### Task prompt
Starting at the line with "At what coordinates", retype every remaining line of the records exactly. Do not include pictures.

[Stored data]
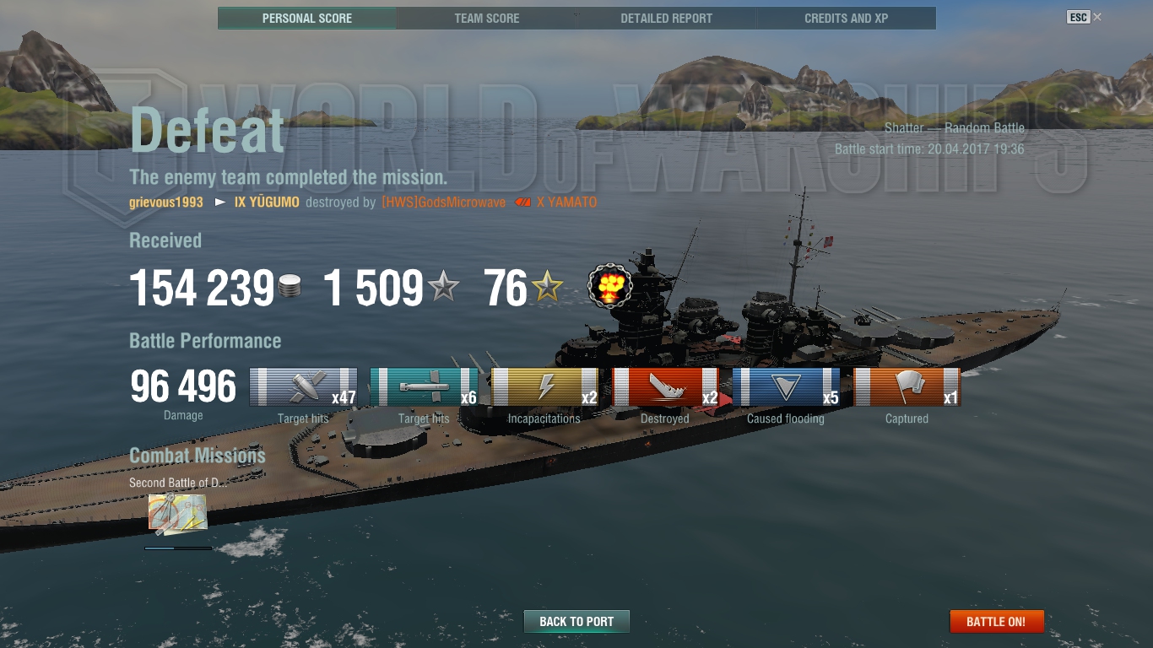Click the detonation explosion achievement badge
Screen dimensions: 1153x648
point(610,287)
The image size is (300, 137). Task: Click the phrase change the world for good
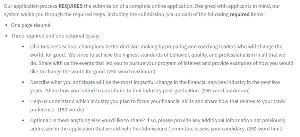(68, 72)
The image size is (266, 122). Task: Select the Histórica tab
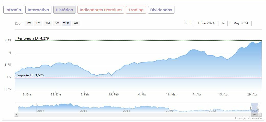[64, 10]
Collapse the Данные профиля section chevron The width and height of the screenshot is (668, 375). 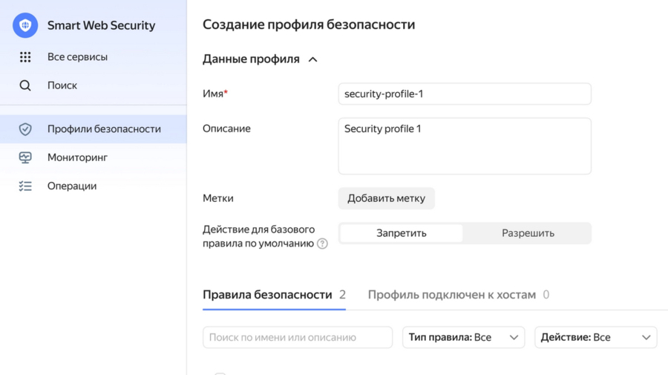[312, 59]
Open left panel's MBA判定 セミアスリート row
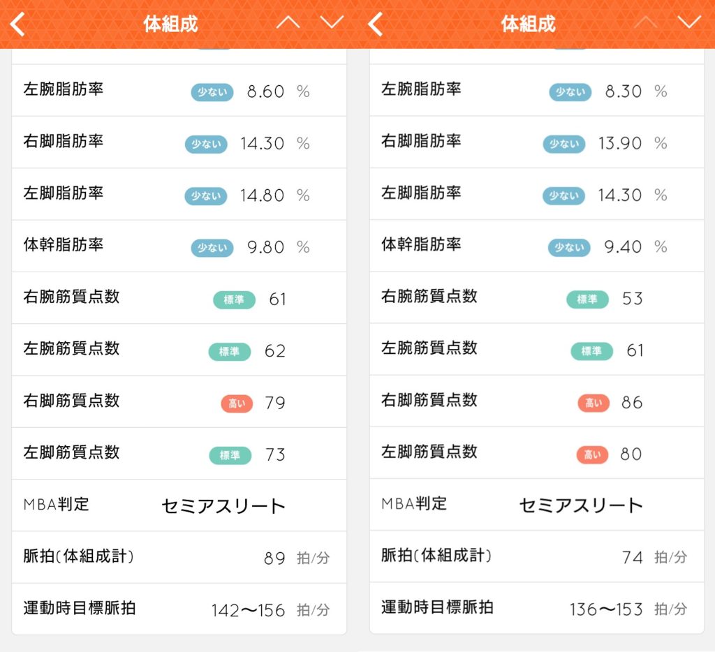The image size is (715, 652). pos(179,505)
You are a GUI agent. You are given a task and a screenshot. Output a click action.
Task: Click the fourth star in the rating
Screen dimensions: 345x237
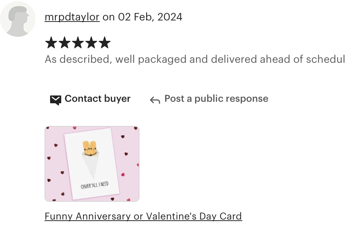91,42
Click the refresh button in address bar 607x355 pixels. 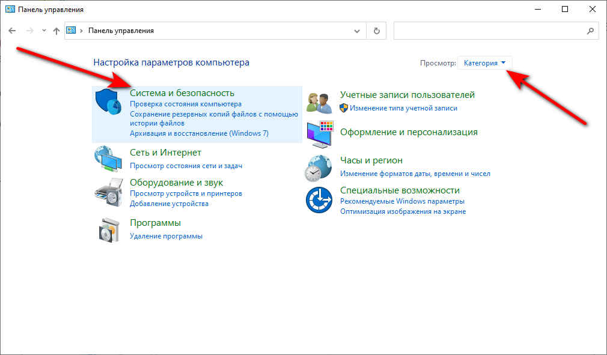point(376,31)

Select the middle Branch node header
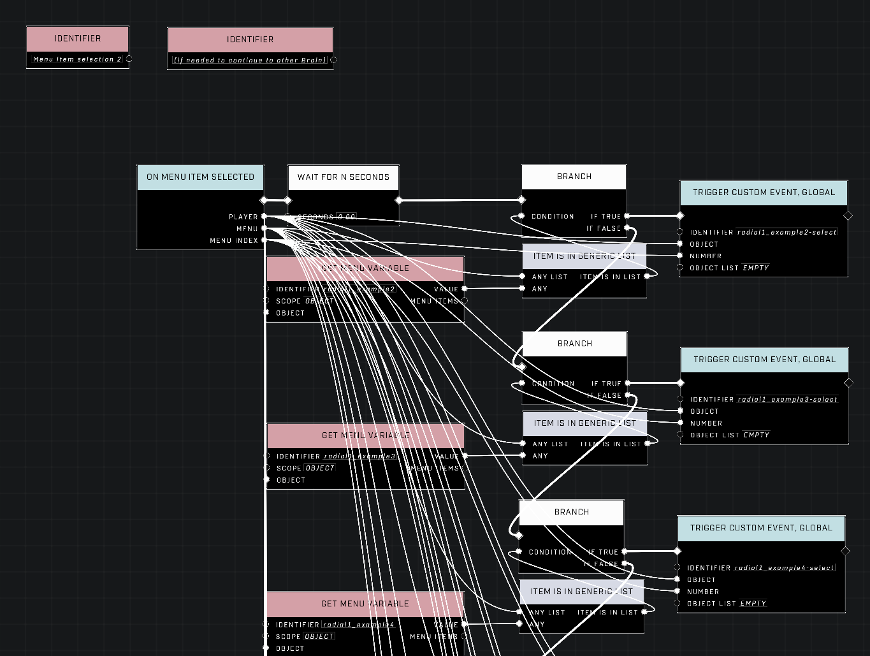(x=575, y=344)
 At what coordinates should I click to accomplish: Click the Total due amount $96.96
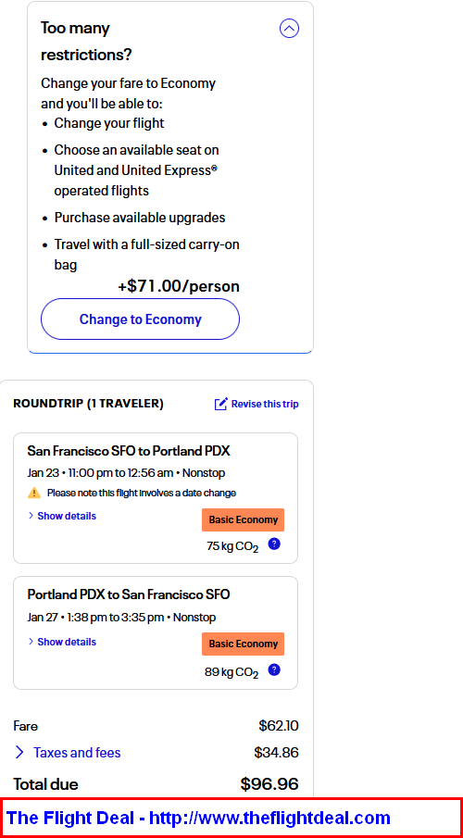click(x=269, y=784)
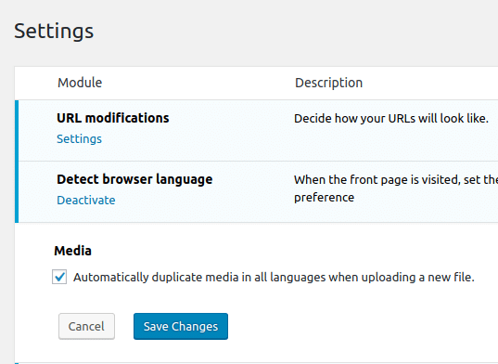Select the Description column header
The image size is (498, 364).
pos(328,83)
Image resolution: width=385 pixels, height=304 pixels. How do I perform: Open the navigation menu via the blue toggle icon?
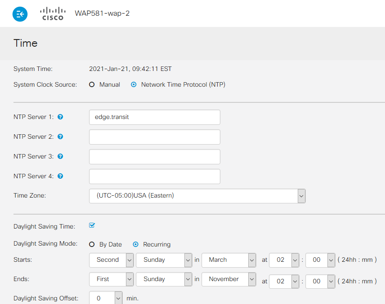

### Response to the exercise
 At what coordinates should I click to accomplish: Click the Total due amount $96.96
click(x=269, y=784)
Select the Description column header
The image size is (498, 364).
pos(328,83)
Image resolution: width=385 pixels, height=304 pixels. How do I perform: Open the navigation menu via the blue toggle icon?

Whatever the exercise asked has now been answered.